On June 12, 2019, the FTC held “Hearing #14: Roundtable with State Attorneys General,” during which, in response to a question about whether the FTC should look at noncompetes, Eric Newman (Chief Litigation Counsel for the Antitrust Division of the Washington State Attorney General’s Office) responded, “Sure.” He then elaborated on what Washington state had done, noting that Washington “just had a statute passed that made them illegal for low-wage workers and really up to $100,000 a year. So I think that is a really effective way of getting in front of it obviously, is just outlawing it completely.”

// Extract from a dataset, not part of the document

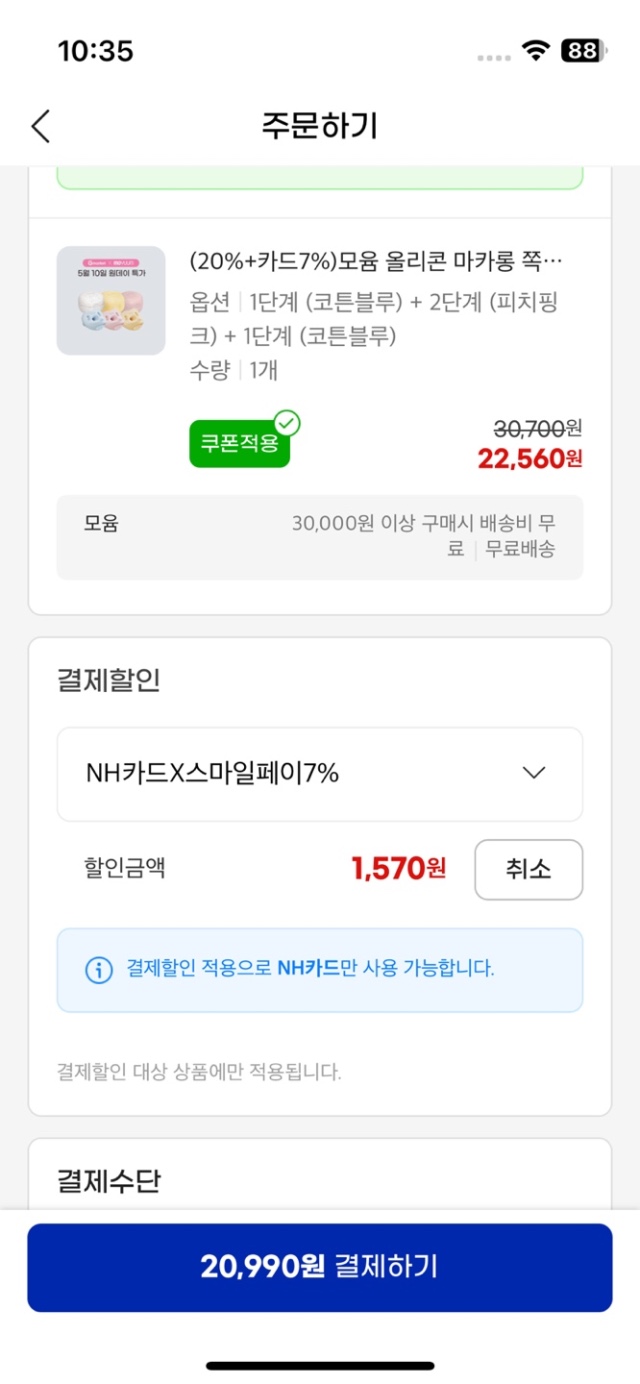The image size is (640, 1384).
Task: Select the 결제수단 section header
Action: pos(109,1182)
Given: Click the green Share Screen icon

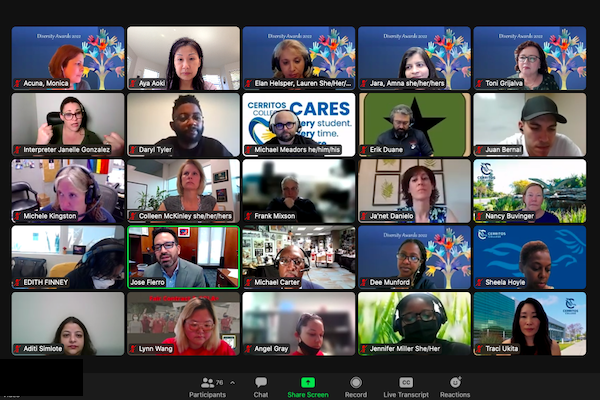Looking at the screenshot, I should (x=308, y=382).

Joining the bandwagon on July 15, 2019, 18 state attorneys general – most of them from states that have made or considered moderate changes to their noncompete laws – also petitioned the FTC to investigate noncompetes.

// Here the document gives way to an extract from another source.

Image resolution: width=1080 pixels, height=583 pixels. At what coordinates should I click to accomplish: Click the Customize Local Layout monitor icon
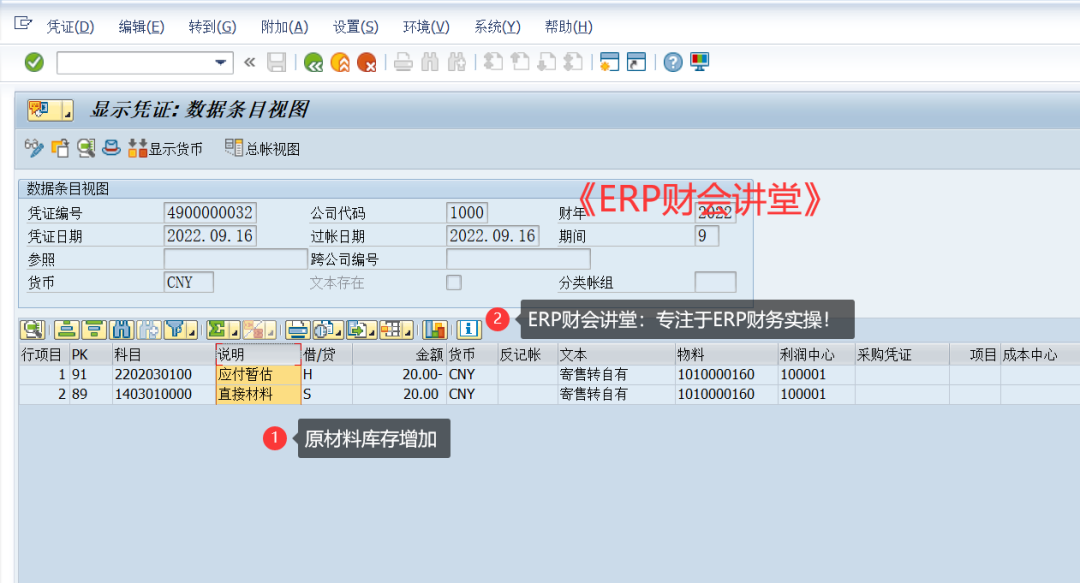[x=699, y=62]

By September 18, 2019, “[t]he Federal Trade Commission deemed evidence on worker non-competes insufficient to justify a rulemaking, chairman Joseph Simons has said, but the agency will continue to pursue action against such clauses.” Thereafter, Chairman Simons was pushed by Senator Blumenthal to move forward on rulemaking. Specifically, in a series of written questions to and answers by Chairman Simons, Senator Blumenthal stated, “While non-compete agreements can help protect employers and incentivize investments in workers, too often they are used to stifle competition. I was disappointed to hear that the Commission found insufficient evidence in its literature review to justify a rulemaking. Nevertheless, I am glad that the FTC is hosting a workshop on this issue . . . and is seeking additional evidence to support a rulemaking.”
On November 15, 2019, some of the same state attorneys general who submitted the July 15, 2019 public comments, wrote a new, sterner letter. Four attorneys general (from Hawaii, Nevada, New Jersey, and New York) who signed the July 15 comments did not join in the new letter, though attorneys general from New Mexico, North Carolina, Oregon, Vermont, and Wisconsin (who had not been on the July letter) signed onto this new one. This newly constituted group summarily rejected (despite the studies to the contrary) the notion that noncompetes serve legitimate purposes and contended that nondisclosure agreements and trade secrets laws are sufficient to protect trade secrets – a position that most trade secrets lawyers (who would be a beneficiary of the increased, costly litigation that would result) would dispute. For more reading, see California Trade Secrets Litigation Supplants Noncompete Litigation. In the end, these attorneys general called for the FTC to ban noncompetes – and to give them a timeline to complete the work.
On December 5, 2019, the FTC announced that it would be conducting a “Workshop on Non-Compete Clauses Used in Employment Contracts” on January 9, 2020. Given the push by the Senate, the advocacy groups, and the state attorneys general, it will be hard for the FTC to stand its (principled) ground.
Time will tell if the states will be permitted to continue adopting laws that work for their citizens, or if the federal government will force a one-size-fits-all approach.